Young wife Denise (Teresa Gimpera) has a problem. She’s tired of small-town life with successful, but dull, businessman John (Larry Ward) and longs for glamour, excitement and the bright lights of Paris. An affair with John’s twin brother, Peter (Ward, again) isn’t really helping too much and the two long to be free of John’s control. Their plotting has come to little, however, until opportunity knocks in the form of Gert Muller (Giacomo Rossi Stuart). He’s an old flame from Gimpera’s murky past and demands money to keep quiet about what he knows. So, our two lovebirds put a long considered plan into action, taking advantage of both Peter’s job as a druggist working for John and the latter’s epileptic condition.
Inducing a seizure and keeping John under wraps for a couple of days, allows Peter to impersonate his brother. In that guise, he sleeps with his own occasional girlfriend Annie (Silvana Venturelli), and rendezvous with Rossi Stuart at the money drop as if by accident. Afterwards, he and Gimpera use a mixture of drugs, electro-shock therapy and re-enactments to convince John that it was he who did these things. Later on, when he comes out of his stupor, he comes to believe he has killed Rossi Stuart, and the scene is set for a long-term committal to an institution for the insane, leaving Peter to step into his brother’s financial shoes.
Yes, the premise is a little hard to swallow. Apparently, Peter is au fait with brainwashing techniques because he saw them practised in Vietnam, but that does seem a little too pat as we’re given no further information on his experiences. Also, the final act finds credibility taking a powder as the story lurches across the thin line between the implausible and the unbelievable. The tight focus on the lead characters also gives events a very small-scale feel; sure, a couple of doctors are consulted, and the police hang around a bit, but they hardly get much of a look-in. On the bright side, Gimpera does make an excellent, cold as ice femme fatale, although Ward is merely adequate in his dual role.

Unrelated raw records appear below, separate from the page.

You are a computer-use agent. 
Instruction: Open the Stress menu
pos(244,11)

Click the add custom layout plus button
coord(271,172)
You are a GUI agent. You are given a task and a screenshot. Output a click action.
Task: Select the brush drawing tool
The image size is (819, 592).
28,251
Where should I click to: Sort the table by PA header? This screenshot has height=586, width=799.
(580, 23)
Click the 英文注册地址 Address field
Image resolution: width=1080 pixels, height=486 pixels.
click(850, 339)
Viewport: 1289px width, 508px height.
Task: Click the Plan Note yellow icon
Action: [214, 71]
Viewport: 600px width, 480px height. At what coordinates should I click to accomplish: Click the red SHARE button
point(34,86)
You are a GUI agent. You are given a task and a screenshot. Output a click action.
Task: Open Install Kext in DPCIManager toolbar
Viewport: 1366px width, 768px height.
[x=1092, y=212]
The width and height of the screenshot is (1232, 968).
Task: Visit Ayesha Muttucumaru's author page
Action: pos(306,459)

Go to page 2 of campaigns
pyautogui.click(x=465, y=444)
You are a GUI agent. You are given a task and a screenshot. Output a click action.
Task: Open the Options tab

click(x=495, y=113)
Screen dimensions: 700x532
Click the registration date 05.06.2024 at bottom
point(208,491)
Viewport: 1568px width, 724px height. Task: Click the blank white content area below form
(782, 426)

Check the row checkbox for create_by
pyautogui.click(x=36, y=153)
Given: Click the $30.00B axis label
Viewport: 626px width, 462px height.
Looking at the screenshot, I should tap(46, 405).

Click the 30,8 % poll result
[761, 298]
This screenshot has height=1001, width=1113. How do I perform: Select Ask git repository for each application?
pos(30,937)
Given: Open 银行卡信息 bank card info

Ward was an American actor who worked mostly in TV; initially in Westerns, including playing the lead on short-lived 1960s series The Dakotas’. As the decade progressed, he diversified, appearing on shows such as ‘Lost In Space’, ‘I-Spy’, ‘The Fugitive ‘, ‘The Outer Limits’, ‘The Time Tunnel’, ‘The Invaders’ and many more. In the late 1960s, he picked up a few roles in Italian films, mostly Westerns, before moving back into US TV in the 1970s. He also wrote and starred in poorly-regarded Pilipino horror ‘The Deathhead Virgin’ (1974). Gimpera was still active in 2016 after a long history of credits ranging from Jess Franco’s feeble Eurospy ‘Larry, the Inscrutable’ (1967) to a lead role in Victor Erice’s acclaimed arthouse picture ‘The Spirit of The Beehive’ (1973), a film which Guillermo Del Toro has acknowledged as a major influence on his work.
Rossi Stuart’s time on the big screen began with biblical epics, sword and sandal films and Westerns before he appeared opposite Vincent Price in ‘The Last Man On Earth’ (1964). Work with horror maestro Mario Bava followed in ‘Knives of the Avenger’ (1966) and ‘Kill, Baby… Kill’ (1966) before Eurospy ‘The Big Blackout’ (1966), and a couple of appearances as heroic Commander Rod Jackson in space operas directed by Antonio Margheriti. The next decade brought a number of other Giallo outings, including ‘The Weekend Murders’ (1970) and ‘The Crimes of the Black Cat’ (1972). However, by the end of the decade, he had been demoted to material such as Alfonso Brescia’s dire ‘Star Wars’ (1977) rip-off ‘War of the Robots’ (1977). He remained active until the late 1980s and died in 1994.
A middling Giallo thriller that provides an acceptable level of entertainment but requires some serious suspension of disbelief in the final stages. And as for what a couple of the film’s English titles are supposed to mean…well, your guess is as good as mine.